Sepultarse un tiempo en la insensibilidad radical, permanente, continua, te
vuelve miserablemente vulnerable ante la posibilidad de sentirse —una vez más—
parte de otra víscera, parte de otro cuerpo, parte de otra vida. La crueldad
del cuerpo contra sí mismo, vuelve cada vez tu miseria hasta la ausencia de ti,
en el vacío del cuerpo que no deja de resguardarse, de ocultar las tripas, de
desvanecerse en el tranquilo sueño cada noche. Sentir, en medio del exceso de
la noche, la imposibilidad de sentir, la imposibilidad de volver a sentir, en
medio del miedo y de la desesperación, que tienes de volverte a otro cuerpo. La
soledad infinita a la que te ha destinado tu cuerpo, con ayuda de su defensa.
La defensa del cuerpo es siempre la mísera lucha por lo insensible, por lo que
no puede decirse, por lo que no es posible de transferir. La miseria del cuerpo
que se desvanece mediante la sinceridad de quién no siente absolutamente nada.

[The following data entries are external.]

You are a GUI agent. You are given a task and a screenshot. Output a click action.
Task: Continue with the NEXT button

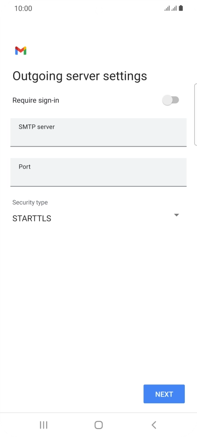point(164,394)
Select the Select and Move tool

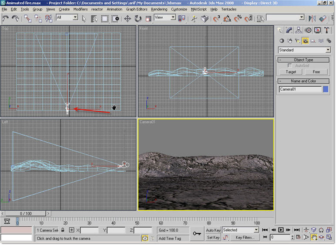point(128,18)
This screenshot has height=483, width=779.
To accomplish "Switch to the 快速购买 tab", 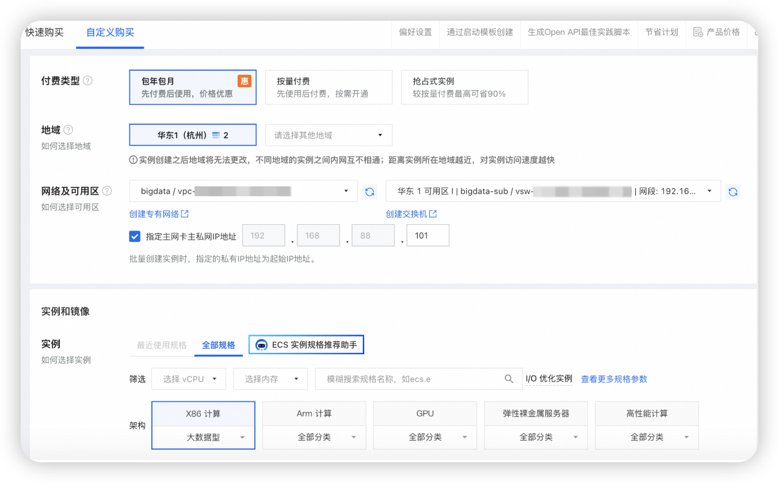I will point(46,32).
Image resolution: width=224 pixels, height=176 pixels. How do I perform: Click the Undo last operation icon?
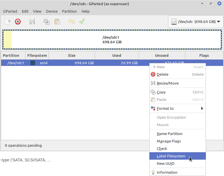(71, 21)
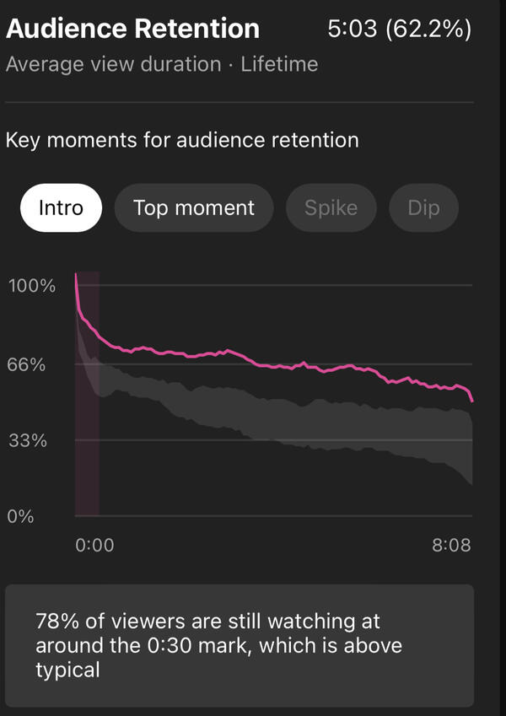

De quien no puede volver a sentir. De quién al recordar que alguna vez sintió,
se desvanece de envidia ante su propio pasado. Pero a la vez, que cada vez que
siente en su propio presente, se desvanece y se re-escribe su propio pasado
como insensibilidad pura, como pura ausencia y sin sentido. La dirección única
de un cuerpo que no le cabe posibilidad más que de hundirse entre la marea
terrible de tristezas que adolecen de nombre, de angustias infinitas que no
logran más que la repetición de un nombre, que en realidad es pura repetición
sin nombre, de un significante vacío.